Is it possible to write a CRTP class that adds a member to a class, only if a member with the same name does not exist (in C++17)?

template<class C> using require_foo = ...;

struct Foolish : require_foo<Foolish> {
    int foo;
}; // contains just one foo, CRTP is an empty base


struct NotFoolish : require_foo<NotFoolish> {
}; // contains just one foo, provided by CRTP base

I tried the obvious:

#include <type_traits>

void has_foo_helper(...);

template<class Class>
auto has_foo_helper(Class* obj) -> decltype(obj->foo);

template<class Class>
constexpr bool has_foo =
    std::is_same_v<decltype(has_foo_helper(std::declval<Class*>())), int>;

template<class, bool>
struct require_foo_impl;

template<class Class>
struct require_foo_impl<Class, false> {
};

template<class Class>
struct require_foo_impl<Class, true> {
    int foo;
};

template<class Class>
using require_foo = require_foo_impl<Class, has_foo<Class>>;

...but it doesn't work:

static_assert(has_foo<Foolish>); // failed due to requirement 'has_foo<Foolish>'
static_assert(has_foo<NotFoolish>); // failed due to requirement 'has_foo<NotFoolish>'

Thinking about it, has_foo seems paradoxical: if a class does not have a foo, it adds it, but now the class has a foo, so it does not add it, etc.

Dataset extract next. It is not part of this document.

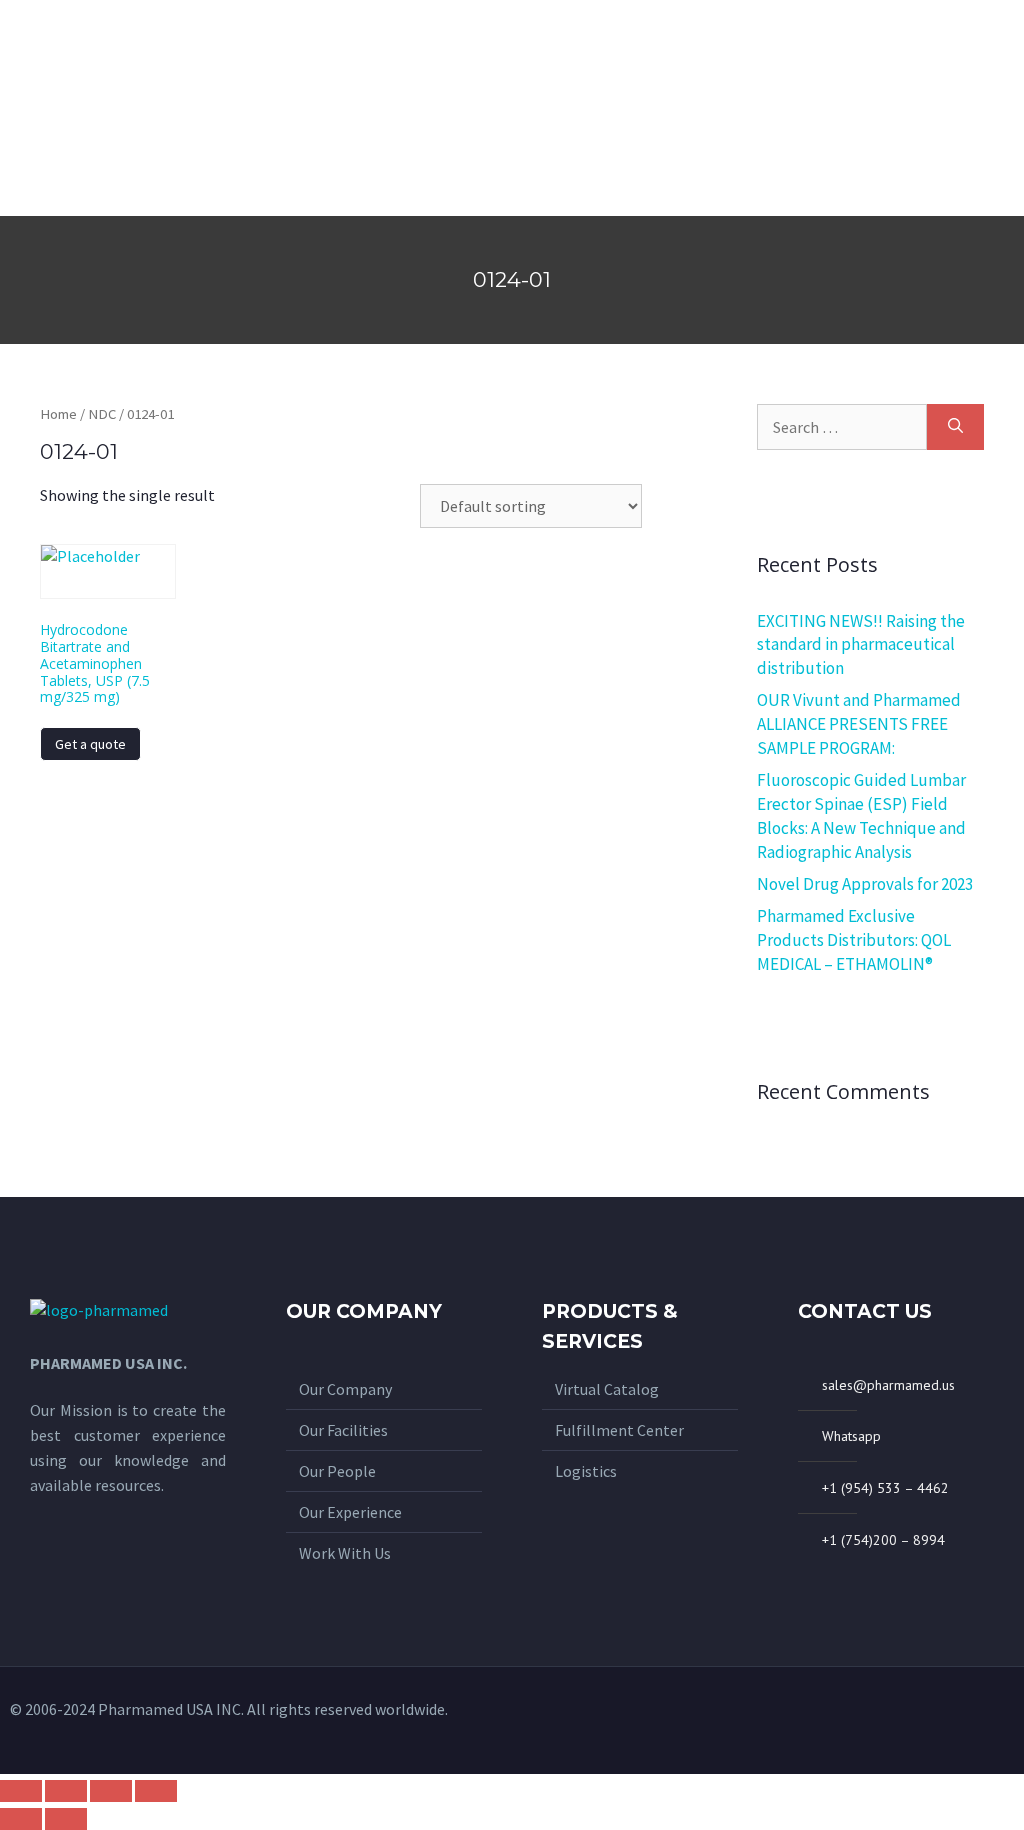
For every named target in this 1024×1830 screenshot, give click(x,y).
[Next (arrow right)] (66, 1819)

So I am pessimistic about the existence of a solution, but I'd love to be proven wrong.

Answer 1

There is no solution here in C++, nor that it's likely that there will ever be one.

The fundamental issue is Foolish and NotFoolish's definitions are not complete until their closing brace, and they need to inherit from a superclass that needs to have a complete definition of the class that inherits from it. Without a complete definition it's not possible to determine, via CRTP, SFINAE, or any other technique, whether it has or has not a particular member. And the superclass must have a complete definition, of the superclass, before the definition of any class that inherits from it can be complete.

This chicken vs. egg problem is fundamentally unsolvable in C++.